• [What you should do]
Lines to return, exactly: from the line with "Tripura (26, 1563)" to the line with "West Bengal (34, 1586)" in the entries below, both included.

(Entries taken from a collection)
──────────

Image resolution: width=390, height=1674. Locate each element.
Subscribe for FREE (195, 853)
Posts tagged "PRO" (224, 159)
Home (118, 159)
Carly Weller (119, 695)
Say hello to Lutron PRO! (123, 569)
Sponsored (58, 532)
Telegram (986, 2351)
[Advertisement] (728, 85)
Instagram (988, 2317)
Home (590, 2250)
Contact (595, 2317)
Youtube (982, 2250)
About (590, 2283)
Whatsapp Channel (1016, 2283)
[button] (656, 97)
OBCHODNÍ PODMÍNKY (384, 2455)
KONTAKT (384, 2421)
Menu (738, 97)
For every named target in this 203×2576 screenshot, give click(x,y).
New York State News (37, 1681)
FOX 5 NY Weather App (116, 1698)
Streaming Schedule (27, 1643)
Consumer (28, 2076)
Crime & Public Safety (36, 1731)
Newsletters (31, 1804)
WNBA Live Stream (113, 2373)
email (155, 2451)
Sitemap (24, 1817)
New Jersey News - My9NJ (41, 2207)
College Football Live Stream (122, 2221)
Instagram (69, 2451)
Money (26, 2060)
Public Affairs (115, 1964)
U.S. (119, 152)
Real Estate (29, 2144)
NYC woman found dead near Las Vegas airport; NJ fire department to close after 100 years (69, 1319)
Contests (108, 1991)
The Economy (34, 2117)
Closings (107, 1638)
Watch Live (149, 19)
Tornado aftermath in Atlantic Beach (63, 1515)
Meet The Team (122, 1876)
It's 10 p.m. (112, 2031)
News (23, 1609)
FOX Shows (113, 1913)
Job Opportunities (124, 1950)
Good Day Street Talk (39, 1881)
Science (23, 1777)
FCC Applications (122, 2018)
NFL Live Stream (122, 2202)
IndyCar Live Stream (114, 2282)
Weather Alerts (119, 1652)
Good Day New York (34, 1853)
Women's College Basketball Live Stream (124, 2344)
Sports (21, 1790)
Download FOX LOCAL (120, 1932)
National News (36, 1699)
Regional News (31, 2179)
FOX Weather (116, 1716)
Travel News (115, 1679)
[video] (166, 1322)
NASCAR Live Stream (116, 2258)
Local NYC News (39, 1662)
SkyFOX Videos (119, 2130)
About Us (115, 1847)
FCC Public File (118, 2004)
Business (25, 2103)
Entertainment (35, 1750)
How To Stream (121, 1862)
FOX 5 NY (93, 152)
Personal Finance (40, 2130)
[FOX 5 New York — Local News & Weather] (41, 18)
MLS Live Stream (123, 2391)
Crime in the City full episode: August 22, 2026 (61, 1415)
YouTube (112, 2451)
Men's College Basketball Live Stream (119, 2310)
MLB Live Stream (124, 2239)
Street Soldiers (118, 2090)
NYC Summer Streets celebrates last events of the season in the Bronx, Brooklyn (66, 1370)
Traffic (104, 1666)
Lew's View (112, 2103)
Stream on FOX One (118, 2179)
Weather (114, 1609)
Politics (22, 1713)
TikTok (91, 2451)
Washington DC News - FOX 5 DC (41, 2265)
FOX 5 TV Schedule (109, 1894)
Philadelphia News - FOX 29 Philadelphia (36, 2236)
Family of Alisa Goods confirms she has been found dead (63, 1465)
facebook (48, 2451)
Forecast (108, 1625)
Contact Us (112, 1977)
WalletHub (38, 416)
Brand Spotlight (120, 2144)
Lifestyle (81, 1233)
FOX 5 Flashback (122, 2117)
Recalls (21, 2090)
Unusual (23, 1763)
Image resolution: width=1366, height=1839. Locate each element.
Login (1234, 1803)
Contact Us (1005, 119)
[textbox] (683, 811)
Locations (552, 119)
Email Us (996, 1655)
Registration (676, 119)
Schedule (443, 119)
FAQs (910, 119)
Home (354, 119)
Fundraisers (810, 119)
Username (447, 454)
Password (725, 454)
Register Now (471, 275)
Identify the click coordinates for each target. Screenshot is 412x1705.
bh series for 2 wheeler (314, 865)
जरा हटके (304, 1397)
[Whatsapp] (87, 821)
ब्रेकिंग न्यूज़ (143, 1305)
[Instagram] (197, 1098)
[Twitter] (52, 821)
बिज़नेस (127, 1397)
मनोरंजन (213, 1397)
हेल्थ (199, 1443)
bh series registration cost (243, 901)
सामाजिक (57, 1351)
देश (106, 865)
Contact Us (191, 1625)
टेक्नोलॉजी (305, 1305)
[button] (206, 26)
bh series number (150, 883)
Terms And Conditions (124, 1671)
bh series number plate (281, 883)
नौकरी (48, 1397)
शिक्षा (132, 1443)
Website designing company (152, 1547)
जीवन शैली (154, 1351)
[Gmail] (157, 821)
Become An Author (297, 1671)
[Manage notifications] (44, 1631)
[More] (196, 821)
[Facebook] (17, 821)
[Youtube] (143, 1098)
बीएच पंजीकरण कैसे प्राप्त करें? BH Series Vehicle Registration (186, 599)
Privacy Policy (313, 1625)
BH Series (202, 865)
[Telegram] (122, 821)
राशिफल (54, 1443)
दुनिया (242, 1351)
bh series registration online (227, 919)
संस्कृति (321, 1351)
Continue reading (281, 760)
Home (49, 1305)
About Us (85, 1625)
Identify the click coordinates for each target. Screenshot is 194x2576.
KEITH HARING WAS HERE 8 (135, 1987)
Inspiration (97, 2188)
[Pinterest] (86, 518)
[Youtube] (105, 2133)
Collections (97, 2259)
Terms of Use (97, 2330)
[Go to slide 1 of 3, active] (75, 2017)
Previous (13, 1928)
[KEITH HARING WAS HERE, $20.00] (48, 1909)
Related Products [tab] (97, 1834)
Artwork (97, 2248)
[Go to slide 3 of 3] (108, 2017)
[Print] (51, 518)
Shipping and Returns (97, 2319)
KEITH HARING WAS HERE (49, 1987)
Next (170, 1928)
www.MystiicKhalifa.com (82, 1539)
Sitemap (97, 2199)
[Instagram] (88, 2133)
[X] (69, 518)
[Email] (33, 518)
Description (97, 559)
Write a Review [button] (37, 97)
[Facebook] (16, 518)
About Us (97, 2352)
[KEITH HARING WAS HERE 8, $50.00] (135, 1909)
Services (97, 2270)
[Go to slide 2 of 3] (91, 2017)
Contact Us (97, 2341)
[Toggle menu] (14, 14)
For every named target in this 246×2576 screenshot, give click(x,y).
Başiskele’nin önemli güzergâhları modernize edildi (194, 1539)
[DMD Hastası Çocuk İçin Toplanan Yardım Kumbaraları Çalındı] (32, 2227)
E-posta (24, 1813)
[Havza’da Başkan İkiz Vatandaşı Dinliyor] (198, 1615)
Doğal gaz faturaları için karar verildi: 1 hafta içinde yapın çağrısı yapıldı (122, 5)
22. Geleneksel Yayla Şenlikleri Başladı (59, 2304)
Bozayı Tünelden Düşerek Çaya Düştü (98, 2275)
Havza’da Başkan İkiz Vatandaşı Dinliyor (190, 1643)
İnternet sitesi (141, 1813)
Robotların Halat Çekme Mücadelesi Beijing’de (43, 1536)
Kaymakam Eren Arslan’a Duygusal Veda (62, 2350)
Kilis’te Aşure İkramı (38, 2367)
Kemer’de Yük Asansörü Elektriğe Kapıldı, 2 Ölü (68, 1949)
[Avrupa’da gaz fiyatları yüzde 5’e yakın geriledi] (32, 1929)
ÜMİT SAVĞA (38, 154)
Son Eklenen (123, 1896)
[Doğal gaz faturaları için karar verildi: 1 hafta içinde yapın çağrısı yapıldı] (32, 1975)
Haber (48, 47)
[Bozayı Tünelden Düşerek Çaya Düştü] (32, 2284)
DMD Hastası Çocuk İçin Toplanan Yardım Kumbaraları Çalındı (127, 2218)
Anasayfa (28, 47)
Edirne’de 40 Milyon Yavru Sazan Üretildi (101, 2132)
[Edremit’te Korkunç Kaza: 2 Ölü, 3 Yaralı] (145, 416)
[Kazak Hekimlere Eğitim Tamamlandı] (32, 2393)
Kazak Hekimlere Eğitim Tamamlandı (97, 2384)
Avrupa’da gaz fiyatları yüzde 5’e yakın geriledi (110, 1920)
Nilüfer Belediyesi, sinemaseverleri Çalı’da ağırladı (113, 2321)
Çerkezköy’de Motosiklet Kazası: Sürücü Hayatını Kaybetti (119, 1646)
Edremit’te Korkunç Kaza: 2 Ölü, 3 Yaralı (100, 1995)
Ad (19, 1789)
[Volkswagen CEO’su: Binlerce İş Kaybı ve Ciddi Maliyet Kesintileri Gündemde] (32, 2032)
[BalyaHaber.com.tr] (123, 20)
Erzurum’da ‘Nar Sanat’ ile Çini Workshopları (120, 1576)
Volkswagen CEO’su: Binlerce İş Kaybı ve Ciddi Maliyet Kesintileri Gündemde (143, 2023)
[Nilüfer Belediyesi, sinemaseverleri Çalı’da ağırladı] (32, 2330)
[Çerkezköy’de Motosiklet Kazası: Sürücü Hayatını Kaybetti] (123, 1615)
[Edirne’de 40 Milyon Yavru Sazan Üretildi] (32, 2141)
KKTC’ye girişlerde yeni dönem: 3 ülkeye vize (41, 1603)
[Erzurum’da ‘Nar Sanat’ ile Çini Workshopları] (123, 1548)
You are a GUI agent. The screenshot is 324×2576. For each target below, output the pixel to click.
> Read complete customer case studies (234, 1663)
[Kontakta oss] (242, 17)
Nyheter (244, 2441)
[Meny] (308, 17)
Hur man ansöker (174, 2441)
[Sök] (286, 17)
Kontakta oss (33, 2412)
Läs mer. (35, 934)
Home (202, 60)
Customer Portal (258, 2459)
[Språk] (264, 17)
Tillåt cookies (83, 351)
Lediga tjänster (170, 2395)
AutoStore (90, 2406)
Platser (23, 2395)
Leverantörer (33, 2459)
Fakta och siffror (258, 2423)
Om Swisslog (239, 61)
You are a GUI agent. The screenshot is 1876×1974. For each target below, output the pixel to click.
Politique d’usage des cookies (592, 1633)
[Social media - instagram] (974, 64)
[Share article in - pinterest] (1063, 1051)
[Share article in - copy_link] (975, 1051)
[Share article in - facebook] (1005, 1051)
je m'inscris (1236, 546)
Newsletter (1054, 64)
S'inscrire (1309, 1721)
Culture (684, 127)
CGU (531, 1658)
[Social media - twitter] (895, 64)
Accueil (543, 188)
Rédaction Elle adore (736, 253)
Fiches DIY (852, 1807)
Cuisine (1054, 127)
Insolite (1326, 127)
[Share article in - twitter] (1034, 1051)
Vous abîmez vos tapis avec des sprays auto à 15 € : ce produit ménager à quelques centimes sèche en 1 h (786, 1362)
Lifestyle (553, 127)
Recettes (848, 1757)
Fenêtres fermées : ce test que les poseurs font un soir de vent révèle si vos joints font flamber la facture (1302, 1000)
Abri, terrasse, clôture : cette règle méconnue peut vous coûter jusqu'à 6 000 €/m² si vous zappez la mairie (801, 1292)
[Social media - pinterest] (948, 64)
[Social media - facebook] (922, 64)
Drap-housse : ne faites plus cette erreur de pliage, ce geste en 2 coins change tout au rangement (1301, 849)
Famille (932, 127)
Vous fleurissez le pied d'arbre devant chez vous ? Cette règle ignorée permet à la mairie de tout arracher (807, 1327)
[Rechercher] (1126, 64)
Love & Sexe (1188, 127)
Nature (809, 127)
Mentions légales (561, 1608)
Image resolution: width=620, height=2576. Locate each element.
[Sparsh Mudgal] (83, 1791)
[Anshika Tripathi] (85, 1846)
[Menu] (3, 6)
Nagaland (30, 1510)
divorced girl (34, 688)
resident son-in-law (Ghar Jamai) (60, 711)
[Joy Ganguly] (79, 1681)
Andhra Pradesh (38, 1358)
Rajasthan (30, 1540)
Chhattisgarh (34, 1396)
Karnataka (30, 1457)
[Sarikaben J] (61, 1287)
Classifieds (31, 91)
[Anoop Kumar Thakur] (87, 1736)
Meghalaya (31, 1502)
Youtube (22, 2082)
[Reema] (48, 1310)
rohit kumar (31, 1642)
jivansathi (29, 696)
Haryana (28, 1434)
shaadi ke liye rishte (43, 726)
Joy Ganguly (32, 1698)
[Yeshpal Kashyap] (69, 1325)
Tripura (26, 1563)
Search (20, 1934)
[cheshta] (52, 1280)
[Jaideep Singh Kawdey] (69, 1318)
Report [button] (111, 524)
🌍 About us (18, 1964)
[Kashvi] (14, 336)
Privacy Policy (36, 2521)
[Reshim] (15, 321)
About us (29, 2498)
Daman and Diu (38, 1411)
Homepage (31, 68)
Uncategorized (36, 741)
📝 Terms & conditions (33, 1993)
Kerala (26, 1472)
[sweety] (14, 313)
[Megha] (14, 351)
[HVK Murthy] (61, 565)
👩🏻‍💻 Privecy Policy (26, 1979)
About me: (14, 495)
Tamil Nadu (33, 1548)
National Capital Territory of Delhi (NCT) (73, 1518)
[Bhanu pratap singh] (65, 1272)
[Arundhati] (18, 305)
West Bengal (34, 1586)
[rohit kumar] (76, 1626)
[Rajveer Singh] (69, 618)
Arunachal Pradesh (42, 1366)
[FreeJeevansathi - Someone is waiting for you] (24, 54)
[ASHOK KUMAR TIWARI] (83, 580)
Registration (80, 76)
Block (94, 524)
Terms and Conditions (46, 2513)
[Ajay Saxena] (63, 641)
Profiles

──────────

• [Your solution]
Tripura (26, 1563)
Search (20, 1934)
[cheshta] (52, 1280)
[Jaideep Singh Kawdey] (69, 1318)
Report [button] (111, 524)
🌍 About us (18, 1964)
[Kashvi] (14, 336)
Privacy Policy (36, 2521)
[Reshim] (15, 321)
About us (29, 2498)
Daman and Diu (38, 1411)
Homepage (31, 68)
Uncategorized (36, 741)
📝 Terms & conditions (33, 1993)
Kerala (26, 1472)
[sweety] (14, 313)
[Megha] (14, 351)
[HVK Murthy] (61, 565)
👩🏻‍💻 Privecy Policy (26, 1979)
About me: (14, 495)
Tamil Nadu (33, 1548)
National Capital Territory of Delhi (NCT) (73, 1518)
[Bhanu pratap singh] (65, 1272)
[Arundhati] (18, 305)
West Bengal (34, 1586)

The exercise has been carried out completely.